マクドナルドの食の安全性をオープンにする取り組みと、「完璧ではないこと」に慣れない消費者

アクトゼロの黒沼(@torukuronuma)です。今日はマクドナルドの異物混入についてお送りします。

マクドナルド・カナダの取り組み「Our Food. Your Questions.」

2012年マクドナルド・カナダは、「Our Food. Your Questions.」という動画シリーズをYouTube上に公開しました。マクドナルドについて消費者が感じている食の安全への疑問点に、社長やスタッフが取材を元に直球で応えるというコンテンツで、大きな話題となりました。食肉工場や産地、作業工程までをオープンに見せることで、食の安全性をネット動画時代にどうやって消費者に伝えるかの、ひとつの取り組み方を提示しました。

グローバルに広がる動画を通した「食」についての対話

その後2014年マクドナルドはグローバルにこのプロジェクトを推進させます。グローバル統括のYouTube公式アカウントで、更に動画コンテンツを増やしていきました。

内容はより踏み込んだもので、ネットで話題になったピンクスライム肉の使用について答えるなど、より直接的な消費者の疑問に答えるシリーズとなっています。2014年には日本マクドナルドも同様に、食の安全性についてYouTube上で動画コンテンツを公開し始めています。ビーフの生産者や仕入先の担当者などが実際に登場し、製造過程について紹介しています。

2014年マクドナルドはブランド全体で、食の安全性を透明化しオープン化しようとしていた矢先でした。今回の騒動が起こります。

 そしてそれでも起きた異物混入騒動

nico2015/01/08ニコニコ生放送での会見

日本マクドナルドは昨日、一連の異物混入騒動についての会見を開き謝罪しました。

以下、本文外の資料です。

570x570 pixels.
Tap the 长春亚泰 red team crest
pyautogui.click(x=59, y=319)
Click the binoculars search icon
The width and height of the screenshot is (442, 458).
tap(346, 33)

日本マクドナルドの役員たちは、巨大チェーン店マクドナルドの異物混入ゼロを目指す取り組みについて説明しつつ、それでも防ぐことが出来なかった事実を認めて謝罪を行いましたが、記者から厳しい追求を3時間にわたって受け続けました。

ソーシャルメディアで複製され伝播する「当事者の感情」

この騒動について考えるとき、僕にはふたつの感情が湧きます。

ひとつは「そうはいったってミスを完全になくすことは出来ないわけだから、こういうことが起こることもあるよね。減らすことは出来るかもしれないけど」とマクドナルドをフォローしたくなる感情。

そしてもうひとつは、自分が店頭で買った商品に異物が入っていたら当然怒るだろうなという感情。もし私が学生だったらほぼ間違いなくツイートするでしょう。しないわけがありません。「格好のネタ」なのだから。

ソーシャルメディアを通して、この手の炎上騒動が起きるときその広がり方はいつも同じです。ソーシャルメディア上で当事者が声を上げる→ソーシャルメディア上で拡散が進む→まとめサイトが取り上げることでネット上の「話題」となる→ネットメディアが取り上げる→マスメディアが取り上げる。というながれです。

その過程で、読者は一番生々しい当事者の感情のこもった「最初のツイートや書き込み」に直接触れることになります。ここで事件を知った人たちは「当事者の感情」をコピーして、自分のことのように反応します。共感による感情の伝染が起きているのです。情報の拡散とともに当事者の感情がコピーされるていくことで、炎上はさらに加熱していきます。

「完璧」じゃないことに戸惑う消費者

今回のような食品への異物混入事故は、これまでであれば店舗側と当事者の間で何らかの落とし所が図られて終了していた問題だと思います。僕達が知らないだけで、そういった事故は無数に起きていたはずで、消費者は知らないからこそ「完璧な安全」を信じることができていたのです。

ソーシャルメディア登場以降、個人の情報発信によって日常的に起きていたこれらの事件が公のものとなり、消費者はその騒ぎに触れるにつけて、自身を取り巻く食の安全が「完璧」ではないことに気付き始めているのです。もちろん企業側の努力により、いままで以上に安全性は高まっていくでしょう。しかしそれでも、完璧に防ぎきることは出来ないはずです。

消費者が「完璧」を求めることが不可能なのだと気づく日まで、今後も消費者による苛烈な追求は続きます。